It's as easy as riding a Fatbike

Fatbike Bundled up in three layers of clothing with my water in hand, I waited anxiously on Feb. 9 for the regular Monday night fatbike ride with the members of COGGS. Rudy O'Brien, one of the head ride and event coordinators for this organization graciously invited me to this tradition that has been going on for the last three years.

From starting at the Superior Zoo located off of Freemont Street, I had no idea where we were headed. Rudy later told me they would be biking up to Spirit Mountain. In hindsight, I should have better prepared my legs for this ride.

For someone who is riding for the first time during the winter, you should choose which day you ride based on the amount of snow on the ground.

"It could be a mixed bag," O'Brien said. "When you don't have much snow, it's good conditions. Trails are smoother than they are in the summer and you are riding on what is already packed. It makes for a good experience."

This particular trail that we would be riding was not exactly a trail at all, but more off the beaten path. So it seems that fatbikes are good for every terrain. There are certain trails that are better than others, and there are some to avoid. As I have not ridden a bike in over a year, I was also curious as to what trails other new bike riders should choose in the winter time.

"In some locations the bikers are aloud on the ski trails, but not in Duluth," O'Brien said. "They share tails with hikers and runners. The skiers have their own trails. On the superior hiking trail there are no bikes allowed as well. Other than that, it can be ridden on almost everything except deep, deep snow. Hartley is a safe trail, even if the conditions are not good elsewhere because there is a lot of traffic. It is a good entry level trail and fun for bike riders of all levels."

The fatbikes have been a growing trend in the Duluth area. Each year improvements have been made to the bikes. According to Adventure Cycling, the Surly Pugsley made the fatbike more widely available in 2005 and changed the biking scene dramatically.

"When the fatbikes started there was only one bike you could get," O'Brien said. "It was big and slow. There was more and more companies out there that began making fatbikes. They have gotten more light and durable over the years. There are now a number of bikes you can choose from and customization options for them."

I was sold. O'Brien finished lowering my seat, and we were off.

I road along with Rudy and four other members of the COGGS organization past the fenced perimeter of the zoo and into the woods. I was able to go over stumps and rocks with ease, although I actively tried to avoid them. I looked on as other riders went out of the view of my flashlight and down a hill. This would lead to my first fall.

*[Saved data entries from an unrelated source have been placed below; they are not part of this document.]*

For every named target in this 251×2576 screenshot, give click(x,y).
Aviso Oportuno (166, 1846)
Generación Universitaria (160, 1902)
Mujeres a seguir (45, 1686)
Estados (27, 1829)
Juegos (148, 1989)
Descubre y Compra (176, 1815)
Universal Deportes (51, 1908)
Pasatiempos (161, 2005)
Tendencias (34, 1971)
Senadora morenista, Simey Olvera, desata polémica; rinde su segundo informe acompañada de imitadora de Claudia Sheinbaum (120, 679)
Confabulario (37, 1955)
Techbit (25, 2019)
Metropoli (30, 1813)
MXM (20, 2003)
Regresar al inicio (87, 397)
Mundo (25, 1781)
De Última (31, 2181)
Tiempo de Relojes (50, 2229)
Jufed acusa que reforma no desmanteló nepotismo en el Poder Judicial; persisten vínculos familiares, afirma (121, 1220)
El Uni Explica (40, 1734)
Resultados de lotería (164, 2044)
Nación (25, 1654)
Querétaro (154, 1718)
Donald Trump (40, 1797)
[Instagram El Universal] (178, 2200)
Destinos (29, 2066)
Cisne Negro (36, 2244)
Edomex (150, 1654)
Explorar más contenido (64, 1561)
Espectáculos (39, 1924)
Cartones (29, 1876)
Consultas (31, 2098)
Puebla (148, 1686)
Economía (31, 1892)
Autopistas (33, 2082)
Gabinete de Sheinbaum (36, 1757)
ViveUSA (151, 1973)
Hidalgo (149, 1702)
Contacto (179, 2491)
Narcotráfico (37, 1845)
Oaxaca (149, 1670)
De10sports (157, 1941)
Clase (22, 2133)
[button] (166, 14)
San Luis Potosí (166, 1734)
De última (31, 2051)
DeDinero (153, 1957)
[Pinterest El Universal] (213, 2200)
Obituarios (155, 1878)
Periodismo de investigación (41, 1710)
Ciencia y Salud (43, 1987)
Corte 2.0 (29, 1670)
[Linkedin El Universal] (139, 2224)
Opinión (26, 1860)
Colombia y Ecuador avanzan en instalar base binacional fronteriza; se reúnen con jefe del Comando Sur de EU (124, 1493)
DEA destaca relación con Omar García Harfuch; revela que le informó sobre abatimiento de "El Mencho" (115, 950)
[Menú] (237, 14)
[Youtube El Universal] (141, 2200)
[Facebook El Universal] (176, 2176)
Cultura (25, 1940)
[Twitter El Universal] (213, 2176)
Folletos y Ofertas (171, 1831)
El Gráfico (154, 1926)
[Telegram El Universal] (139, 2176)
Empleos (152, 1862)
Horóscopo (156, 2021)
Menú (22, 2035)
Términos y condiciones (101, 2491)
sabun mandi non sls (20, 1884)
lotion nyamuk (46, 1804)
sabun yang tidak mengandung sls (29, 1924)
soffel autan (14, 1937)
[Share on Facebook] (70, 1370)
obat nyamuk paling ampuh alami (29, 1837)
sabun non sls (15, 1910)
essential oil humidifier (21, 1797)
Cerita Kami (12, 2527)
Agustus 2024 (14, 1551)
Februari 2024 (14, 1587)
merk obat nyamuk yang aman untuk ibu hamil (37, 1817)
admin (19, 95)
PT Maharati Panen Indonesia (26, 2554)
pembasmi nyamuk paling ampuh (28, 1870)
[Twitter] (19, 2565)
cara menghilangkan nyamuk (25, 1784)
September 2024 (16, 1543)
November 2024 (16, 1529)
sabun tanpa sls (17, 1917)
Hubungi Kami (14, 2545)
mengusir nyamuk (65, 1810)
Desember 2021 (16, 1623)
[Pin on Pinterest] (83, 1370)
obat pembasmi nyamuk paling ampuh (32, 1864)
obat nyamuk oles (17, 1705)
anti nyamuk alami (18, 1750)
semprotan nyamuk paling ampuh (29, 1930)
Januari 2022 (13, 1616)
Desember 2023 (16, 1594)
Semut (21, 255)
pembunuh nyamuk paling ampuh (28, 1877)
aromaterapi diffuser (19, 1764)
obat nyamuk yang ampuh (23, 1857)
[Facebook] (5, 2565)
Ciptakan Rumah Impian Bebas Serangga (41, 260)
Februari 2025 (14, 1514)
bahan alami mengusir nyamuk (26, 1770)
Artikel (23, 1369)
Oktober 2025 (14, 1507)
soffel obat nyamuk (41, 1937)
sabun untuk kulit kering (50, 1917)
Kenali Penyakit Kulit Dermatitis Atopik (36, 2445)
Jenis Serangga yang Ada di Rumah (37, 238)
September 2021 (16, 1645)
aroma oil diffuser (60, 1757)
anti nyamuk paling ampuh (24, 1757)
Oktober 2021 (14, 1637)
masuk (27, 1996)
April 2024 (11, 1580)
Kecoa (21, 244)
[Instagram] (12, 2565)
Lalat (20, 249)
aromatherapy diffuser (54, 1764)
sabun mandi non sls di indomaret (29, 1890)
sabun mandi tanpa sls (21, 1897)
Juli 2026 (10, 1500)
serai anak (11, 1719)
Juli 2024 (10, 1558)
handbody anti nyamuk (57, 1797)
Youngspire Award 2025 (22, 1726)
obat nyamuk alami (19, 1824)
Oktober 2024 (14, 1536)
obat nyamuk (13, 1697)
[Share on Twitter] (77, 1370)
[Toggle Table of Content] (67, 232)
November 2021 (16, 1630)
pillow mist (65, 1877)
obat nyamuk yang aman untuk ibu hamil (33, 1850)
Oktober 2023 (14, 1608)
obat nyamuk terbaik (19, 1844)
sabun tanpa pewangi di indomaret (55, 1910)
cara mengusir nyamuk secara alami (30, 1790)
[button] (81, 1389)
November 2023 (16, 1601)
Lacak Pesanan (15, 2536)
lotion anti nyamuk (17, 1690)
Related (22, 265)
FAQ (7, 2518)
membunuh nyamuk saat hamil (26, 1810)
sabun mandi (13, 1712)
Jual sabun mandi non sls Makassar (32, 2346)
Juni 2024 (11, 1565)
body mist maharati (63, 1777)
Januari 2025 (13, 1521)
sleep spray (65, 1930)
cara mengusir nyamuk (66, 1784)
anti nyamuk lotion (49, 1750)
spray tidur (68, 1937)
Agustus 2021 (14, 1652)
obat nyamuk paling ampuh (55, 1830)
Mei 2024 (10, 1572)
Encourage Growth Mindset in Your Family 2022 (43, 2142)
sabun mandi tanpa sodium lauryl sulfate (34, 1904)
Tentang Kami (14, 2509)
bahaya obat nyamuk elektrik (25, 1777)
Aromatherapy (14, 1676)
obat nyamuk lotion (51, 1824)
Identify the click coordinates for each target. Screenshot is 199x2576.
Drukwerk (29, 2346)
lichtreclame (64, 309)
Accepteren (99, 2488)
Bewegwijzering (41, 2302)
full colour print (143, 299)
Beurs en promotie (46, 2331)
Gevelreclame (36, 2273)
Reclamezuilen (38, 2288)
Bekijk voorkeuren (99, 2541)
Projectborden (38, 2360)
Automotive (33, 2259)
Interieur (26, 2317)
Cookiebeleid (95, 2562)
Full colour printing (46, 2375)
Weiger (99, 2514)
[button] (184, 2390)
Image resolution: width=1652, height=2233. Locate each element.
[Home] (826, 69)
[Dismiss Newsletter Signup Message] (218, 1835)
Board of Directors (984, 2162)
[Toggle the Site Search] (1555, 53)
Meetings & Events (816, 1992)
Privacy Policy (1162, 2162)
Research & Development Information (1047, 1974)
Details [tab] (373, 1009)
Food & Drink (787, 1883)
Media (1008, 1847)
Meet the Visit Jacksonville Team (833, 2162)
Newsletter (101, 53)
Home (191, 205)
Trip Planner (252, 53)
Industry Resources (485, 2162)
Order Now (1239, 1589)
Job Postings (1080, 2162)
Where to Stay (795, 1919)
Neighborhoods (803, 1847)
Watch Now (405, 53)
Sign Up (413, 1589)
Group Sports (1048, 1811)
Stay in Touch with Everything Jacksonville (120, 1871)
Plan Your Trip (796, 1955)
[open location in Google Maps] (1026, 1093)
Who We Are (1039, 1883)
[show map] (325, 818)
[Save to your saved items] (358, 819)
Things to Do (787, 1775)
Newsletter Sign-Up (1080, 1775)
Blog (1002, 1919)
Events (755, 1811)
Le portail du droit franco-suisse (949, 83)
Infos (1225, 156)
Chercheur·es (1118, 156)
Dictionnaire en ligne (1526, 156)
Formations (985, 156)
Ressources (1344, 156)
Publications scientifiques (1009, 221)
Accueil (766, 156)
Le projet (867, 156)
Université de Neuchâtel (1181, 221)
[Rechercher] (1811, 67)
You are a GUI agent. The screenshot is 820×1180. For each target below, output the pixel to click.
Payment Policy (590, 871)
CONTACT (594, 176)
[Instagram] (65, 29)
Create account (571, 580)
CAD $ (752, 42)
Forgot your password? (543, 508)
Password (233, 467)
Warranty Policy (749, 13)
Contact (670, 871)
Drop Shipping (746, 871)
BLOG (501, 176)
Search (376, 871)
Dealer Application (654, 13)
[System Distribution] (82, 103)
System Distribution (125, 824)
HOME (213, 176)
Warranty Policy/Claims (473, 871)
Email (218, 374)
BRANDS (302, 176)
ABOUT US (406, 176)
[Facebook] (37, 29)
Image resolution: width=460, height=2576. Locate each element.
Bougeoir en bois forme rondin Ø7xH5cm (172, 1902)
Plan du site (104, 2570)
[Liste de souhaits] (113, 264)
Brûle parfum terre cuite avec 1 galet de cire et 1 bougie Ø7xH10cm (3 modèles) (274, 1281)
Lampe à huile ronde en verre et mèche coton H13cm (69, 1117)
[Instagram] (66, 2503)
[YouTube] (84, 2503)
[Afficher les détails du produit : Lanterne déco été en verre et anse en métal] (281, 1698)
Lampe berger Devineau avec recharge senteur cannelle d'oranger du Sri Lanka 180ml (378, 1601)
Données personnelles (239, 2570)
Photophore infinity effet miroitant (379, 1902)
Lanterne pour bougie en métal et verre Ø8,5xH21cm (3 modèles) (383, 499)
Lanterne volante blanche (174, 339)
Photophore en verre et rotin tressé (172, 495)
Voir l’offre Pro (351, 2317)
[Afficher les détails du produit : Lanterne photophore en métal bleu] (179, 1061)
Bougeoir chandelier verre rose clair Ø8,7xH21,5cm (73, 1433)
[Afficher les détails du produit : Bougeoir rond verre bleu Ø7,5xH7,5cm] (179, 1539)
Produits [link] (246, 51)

I took a deep breath and road down the hill gaining speed quickly. Suddenly, I had to take a right turn or I would have ended up in a snow bank. I fell and got up immediately. I pedaled at the lowest gear up a steep hill and could feel my quadriceps tighten. Now behind the pack, Rudy and I came to the base of Spirit Mountain.

It was here where I had to throw in the white flag. As we road on a narrow path with woods on the left and a frozen stream on the right, I tried to maneuver my way around a large root instead of going over it. I fell once more and I was down for the count. The short, but strenuous ride had taken its toll on my legs enough. Rudy raced onward to inform the rest of the pack of my decision. We later road down together to the start of the ride where Rudy and I would part ways. It was a great opportunity for me to join him and his fellow COGG members on their Monday ride, but I was not prepared for such a lower body workout. Still, riding a fat bike in the winter season is an exhilarating experience.

"You will get that feeling you got when you were five, when you first road a bike. Fatbikes just make you smile," Rudy says.

I would have to agree with Rudy on this as I could not help but smile when I pedaled a fatbike for the first time that night. However, for more inexperienced riders like myself, there are fat bike tours you can take where you can get the full experience. Day Tripper Of Duluth has two, three and six hour fatbike tours. With these tours you have the option of riding on trails that include: Lester, Mission Creek, Hartley and Piedmont.

Fat bikes are sold at The Ski Hut and start at $1,500.